Enfin, l’exposition aux contre‑sanctions et aux risques politiques reste un corollaire de la coopération. Étendre la fabrication au‑delà du territoire russe élargit mécaniquement le périmètre attaquable par des mesures internationales et complexifie la gouvernance des approvisionnements. Ainsi, la trajectoire « Russie Biélorussie » doit arbitrer entre la sécurisation de certaines chaînes d’approvisionnement et la création de nouvelles dépendances sensibles, dans un environnement normatif mouvant. La robustesse du montage financier, la protection des flux critiques et la clarté des responsabilités industrielles seront déterminantes pour limiter ces vulnérabilités. 

Conclusion

On le voit, l’exploration d’une production conjointe du Su‑75 Checkmate entre la Russie et la Biélorussie articule une volonté de mitiger les risques industriels et logistiques sous sanctions avec un calcul d’intégration politique accru. Par ailleurs, l’initiative peut sécuriser certaines chaînes d’approvisionnement et accélérer la montée en compétence de Minsk, tout en transférant des vulnérabilités réglementaires et financières et en alourdissant la gouvernance du programme.

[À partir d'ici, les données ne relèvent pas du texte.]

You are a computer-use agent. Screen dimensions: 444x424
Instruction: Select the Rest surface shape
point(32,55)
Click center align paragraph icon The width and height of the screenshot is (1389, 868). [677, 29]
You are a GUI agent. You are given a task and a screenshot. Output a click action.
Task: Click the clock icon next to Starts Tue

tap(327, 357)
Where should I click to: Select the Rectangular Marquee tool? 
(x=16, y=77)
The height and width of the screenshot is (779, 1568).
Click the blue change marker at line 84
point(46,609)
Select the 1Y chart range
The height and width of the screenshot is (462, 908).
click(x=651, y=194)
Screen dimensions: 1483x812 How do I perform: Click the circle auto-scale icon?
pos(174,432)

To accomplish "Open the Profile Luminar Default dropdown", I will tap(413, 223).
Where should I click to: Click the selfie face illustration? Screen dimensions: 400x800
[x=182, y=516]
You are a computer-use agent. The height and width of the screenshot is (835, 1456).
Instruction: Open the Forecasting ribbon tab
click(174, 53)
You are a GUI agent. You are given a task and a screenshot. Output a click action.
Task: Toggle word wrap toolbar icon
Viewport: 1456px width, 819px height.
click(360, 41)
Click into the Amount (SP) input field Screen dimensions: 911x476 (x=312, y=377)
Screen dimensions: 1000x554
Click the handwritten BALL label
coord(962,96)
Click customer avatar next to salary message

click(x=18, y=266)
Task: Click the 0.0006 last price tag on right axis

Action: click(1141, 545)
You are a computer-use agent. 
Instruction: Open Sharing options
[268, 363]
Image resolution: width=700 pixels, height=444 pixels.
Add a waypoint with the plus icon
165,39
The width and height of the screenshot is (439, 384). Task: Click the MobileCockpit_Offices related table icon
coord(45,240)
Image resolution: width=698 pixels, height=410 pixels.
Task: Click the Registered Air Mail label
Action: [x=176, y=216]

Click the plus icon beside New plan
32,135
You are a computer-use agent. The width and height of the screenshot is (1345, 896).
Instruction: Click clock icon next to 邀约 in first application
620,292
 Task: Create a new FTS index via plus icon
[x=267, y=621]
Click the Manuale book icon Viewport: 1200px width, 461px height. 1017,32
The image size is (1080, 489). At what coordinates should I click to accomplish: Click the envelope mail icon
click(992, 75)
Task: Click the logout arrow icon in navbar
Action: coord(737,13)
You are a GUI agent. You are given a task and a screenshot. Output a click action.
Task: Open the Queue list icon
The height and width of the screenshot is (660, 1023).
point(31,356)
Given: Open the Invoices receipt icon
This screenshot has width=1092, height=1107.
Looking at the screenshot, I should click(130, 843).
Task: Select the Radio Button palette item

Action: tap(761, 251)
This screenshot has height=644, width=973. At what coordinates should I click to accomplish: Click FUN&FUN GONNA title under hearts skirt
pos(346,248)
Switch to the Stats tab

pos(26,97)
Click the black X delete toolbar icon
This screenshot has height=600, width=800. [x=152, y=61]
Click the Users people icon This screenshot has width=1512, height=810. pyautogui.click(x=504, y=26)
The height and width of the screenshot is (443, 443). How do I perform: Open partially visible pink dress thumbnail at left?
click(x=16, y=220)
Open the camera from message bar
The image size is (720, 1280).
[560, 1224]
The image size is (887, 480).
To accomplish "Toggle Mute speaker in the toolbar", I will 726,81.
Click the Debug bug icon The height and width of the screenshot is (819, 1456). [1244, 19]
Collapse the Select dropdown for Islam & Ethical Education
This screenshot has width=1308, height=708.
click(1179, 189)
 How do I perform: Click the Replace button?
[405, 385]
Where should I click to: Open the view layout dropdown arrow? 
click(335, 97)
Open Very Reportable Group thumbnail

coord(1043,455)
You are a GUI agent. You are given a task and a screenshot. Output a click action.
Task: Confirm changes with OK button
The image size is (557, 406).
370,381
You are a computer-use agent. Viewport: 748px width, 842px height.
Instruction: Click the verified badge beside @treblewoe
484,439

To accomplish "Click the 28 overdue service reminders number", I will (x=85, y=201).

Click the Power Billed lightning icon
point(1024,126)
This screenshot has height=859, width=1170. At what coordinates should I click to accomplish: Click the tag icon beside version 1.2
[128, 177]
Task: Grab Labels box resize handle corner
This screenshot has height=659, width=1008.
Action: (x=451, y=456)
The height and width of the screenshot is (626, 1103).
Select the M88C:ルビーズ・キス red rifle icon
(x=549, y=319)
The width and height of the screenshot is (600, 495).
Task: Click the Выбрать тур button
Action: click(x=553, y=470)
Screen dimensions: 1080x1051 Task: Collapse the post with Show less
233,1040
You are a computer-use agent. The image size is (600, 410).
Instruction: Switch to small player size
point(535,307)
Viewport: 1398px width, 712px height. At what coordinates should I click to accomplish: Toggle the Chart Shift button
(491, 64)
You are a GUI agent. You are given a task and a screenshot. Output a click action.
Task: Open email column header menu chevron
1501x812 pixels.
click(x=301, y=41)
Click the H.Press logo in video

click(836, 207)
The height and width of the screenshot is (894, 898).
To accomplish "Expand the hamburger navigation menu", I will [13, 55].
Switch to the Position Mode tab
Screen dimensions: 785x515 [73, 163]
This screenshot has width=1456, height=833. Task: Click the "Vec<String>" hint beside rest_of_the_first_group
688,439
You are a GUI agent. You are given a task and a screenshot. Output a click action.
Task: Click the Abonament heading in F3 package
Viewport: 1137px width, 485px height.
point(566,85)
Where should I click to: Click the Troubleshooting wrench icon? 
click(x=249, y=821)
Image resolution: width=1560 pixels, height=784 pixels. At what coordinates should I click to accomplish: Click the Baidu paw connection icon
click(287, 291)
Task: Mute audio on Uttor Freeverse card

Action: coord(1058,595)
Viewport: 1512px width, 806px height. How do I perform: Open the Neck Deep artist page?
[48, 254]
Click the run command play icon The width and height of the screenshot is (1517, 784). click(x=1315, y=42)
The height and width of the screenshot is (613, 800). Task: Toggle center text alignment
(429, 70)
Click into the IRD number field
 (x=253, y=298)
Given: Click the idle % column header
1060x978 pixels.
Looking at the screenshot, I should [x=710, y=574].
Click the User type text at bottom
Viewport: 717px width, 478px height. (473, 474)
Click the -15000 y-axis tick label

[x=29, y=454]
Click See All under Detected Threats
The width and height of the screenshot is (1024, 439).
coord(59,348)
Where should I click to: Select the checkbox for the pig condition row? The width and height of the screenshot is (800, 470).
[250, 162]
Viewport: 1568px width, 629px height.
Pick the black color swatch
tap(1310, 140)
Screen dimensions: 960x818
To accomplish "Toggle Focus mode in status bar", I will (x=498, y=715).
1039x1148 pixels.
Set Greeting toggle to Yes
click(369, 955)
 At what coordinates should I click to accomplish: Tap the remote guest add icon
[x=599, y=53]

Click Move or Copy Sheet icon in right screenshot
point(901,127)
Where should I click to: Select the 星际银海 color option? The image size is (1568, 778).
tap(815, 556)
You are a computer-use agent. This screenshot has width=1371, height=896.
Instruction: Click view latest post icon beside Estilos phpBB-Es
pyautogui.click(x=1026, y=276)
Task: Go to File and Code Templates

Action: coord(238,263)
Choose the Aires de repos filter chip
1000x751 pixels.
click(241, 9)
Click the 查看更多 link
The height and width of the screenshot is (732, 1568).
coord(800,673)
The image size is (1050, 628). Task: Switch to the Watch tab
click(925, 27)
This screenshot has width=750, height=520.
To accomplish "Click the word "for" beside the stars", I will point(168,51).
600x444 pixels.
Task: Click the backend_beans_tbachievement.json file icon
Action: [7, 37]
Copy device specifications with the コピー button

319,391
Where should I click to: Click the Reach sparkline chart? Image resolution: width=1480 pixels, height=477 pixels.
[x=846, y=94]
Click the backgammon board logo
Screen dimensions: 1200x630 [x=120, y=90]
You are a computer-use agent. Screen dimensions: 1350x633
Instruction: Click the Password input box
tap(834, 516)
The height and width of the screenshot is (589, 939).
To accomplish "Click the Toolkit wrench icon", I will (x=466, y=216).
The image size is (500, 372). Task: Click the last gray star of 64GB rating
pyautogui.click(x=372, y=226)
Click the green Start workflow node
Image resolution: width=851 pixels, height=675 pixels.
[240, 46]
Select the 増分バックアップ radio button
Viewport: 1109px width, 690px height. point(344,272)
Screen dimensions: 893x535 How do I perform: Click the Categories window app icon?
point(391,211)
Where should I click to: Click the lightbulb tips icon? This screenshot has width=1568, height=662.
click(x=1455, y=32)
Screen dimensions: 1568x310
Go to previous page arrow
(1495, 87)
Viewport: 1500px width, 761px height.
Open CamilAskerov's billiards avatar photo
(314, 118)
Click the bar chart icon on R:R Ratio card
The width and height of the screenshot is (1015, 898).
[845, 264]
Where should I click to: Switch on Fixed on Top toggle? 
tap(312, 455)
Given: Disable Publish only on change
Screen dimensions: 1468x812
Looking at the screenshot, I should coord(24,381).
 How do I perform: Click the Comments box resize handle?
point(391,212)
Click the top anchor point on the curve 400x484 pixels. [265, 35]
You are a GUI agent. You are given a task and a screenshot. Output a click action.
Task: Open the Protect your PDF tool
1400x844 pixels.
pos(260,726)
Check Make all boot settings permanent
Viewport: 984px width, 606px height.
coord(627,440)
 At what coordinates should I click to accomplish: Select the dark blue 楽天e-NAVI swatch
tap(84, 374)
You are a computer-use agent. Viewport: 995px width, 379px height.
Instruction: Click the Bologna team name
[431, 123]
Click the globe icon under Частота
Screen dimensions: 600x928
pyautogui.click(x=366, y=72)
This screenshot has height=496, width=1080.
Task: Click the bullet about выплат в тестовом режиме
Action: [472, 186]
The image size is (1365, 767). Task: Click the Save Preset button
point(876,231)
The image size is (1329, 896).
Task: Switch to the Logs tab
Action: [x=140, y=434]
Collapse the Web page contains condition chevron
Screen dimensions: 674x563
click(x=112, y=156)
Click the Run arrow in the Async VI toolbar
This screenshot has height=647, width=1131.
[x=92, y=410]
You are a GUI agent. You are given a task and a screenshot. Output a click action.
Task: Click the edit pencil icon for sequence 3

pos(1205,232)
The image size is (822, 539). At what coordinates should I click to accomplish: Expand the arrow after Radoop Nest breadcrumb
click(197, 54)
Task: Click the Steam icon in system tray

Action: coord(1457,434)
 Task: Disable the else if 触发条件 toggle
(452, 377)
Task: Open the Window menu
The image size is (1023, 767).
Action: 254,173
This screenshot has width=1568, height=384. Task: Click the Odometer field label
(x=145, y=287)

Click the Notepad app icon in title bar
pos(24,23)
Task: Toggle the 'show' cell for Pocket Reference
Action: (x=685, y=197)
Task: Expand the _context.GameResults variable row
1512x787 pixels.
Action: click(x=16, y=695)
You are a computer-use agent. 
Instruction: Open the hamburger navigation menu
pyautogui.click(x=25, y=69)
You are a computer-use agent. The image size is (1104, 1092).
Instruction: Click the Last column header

Dans le même temps, le jalon 2025–2026 demeure la clé de voûte de la crédibilité, exigeant cohérence technique, financement et premières commandes. La réussite ouvrirait, incontestablement, un espace export tangible ; à défaut, elle réduirait l’attrait de la plateforme face à des concurrents plus avancés. Reste que, Bielorussie ou pas, sans commande significative de la part des forces aériennes russes, cette confiance sera difficile à établir, comme l’a montré l’exemple du Mig-35.